» **EXERCISE BRIEF**
The answer must consist solely of the lines below starting at the one containing "Task: Click the gray 咨询客服 legend label" and ending at the one containing "Task: Select the", repeated exactly, with both ends included and all pictures omitted.

» **DATA FOR ANALYSIS**

----

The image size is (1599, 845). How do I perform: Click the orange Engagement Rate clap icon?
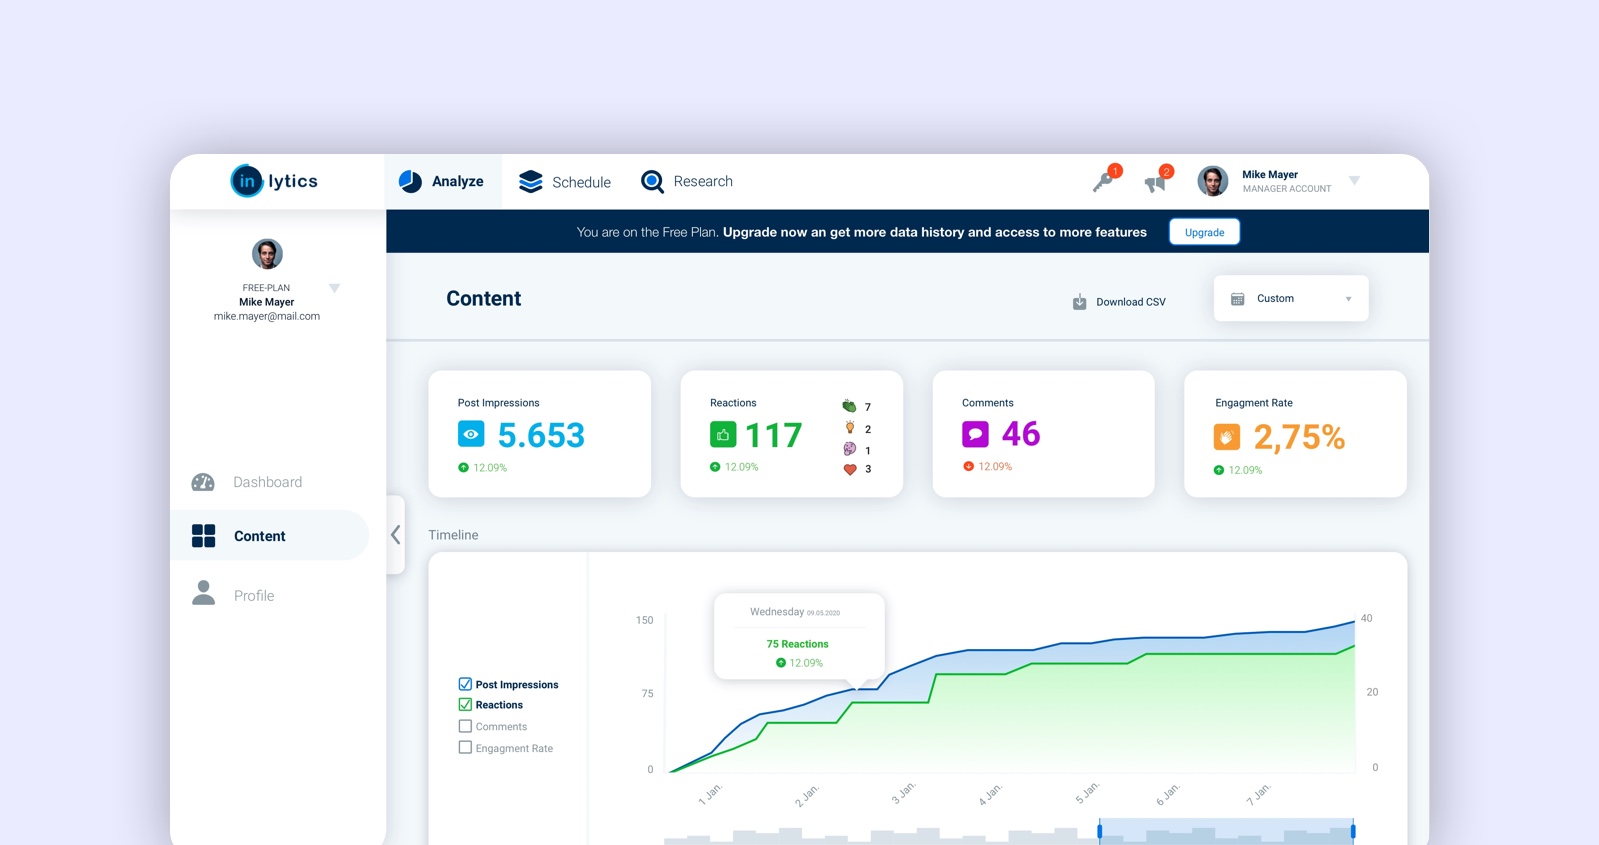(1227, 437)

----

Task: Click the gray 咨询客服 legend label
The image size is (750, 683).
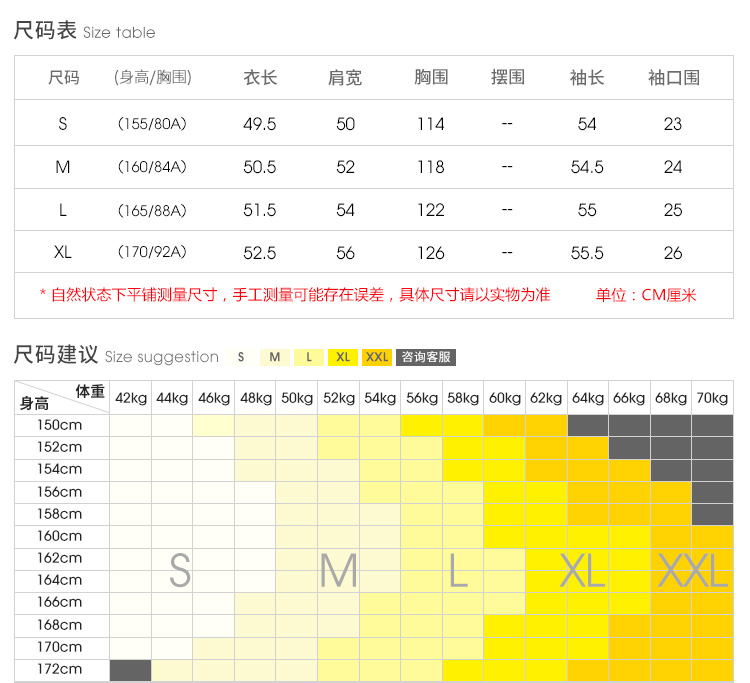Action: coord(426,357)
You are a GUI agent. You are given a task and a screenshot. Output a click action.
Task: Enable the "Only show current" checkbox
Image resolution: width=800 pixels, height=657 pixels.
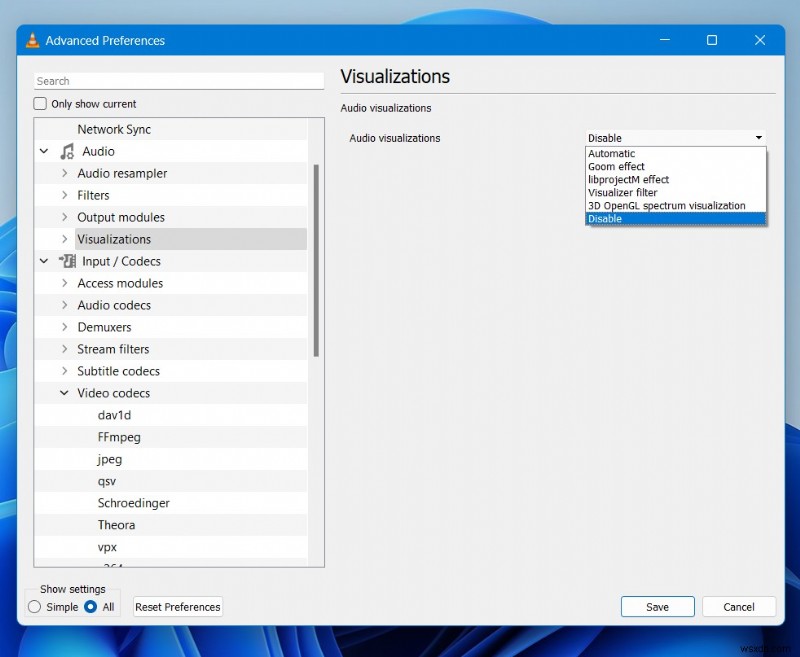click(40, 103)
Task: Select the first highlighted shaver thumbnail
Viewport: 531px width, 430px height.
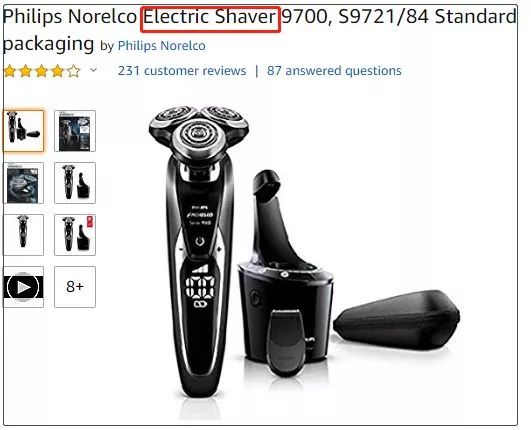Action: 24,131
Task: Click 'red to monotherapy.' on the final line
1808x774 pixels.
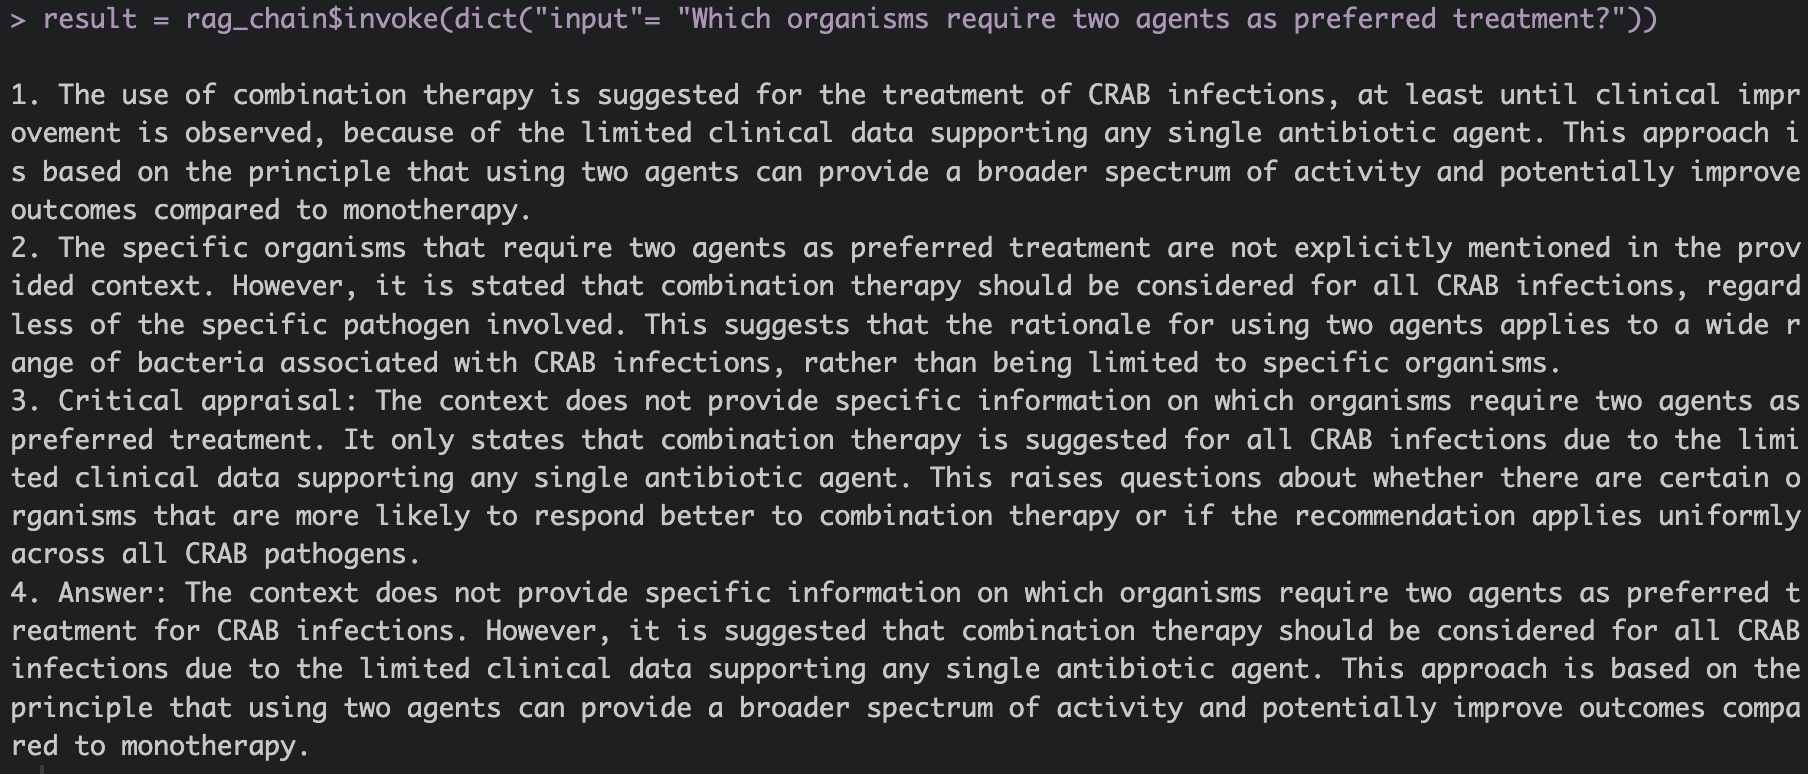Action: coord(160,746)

----

» **SOLUTION TO THIS PROBLEM**
Task: Click the gray 咨询客服 legend label
The image size is (750, 683).
Action: coord(426,357)
You are a GUI agent. You are given a task and a screenshot. Output a click action.
Task: Enable the "Only show current" checkbox
Image resolution: width=800 pixels, height=657 pixels.
click(40, 103)
Task: Select the first highlighted shaver thumbnail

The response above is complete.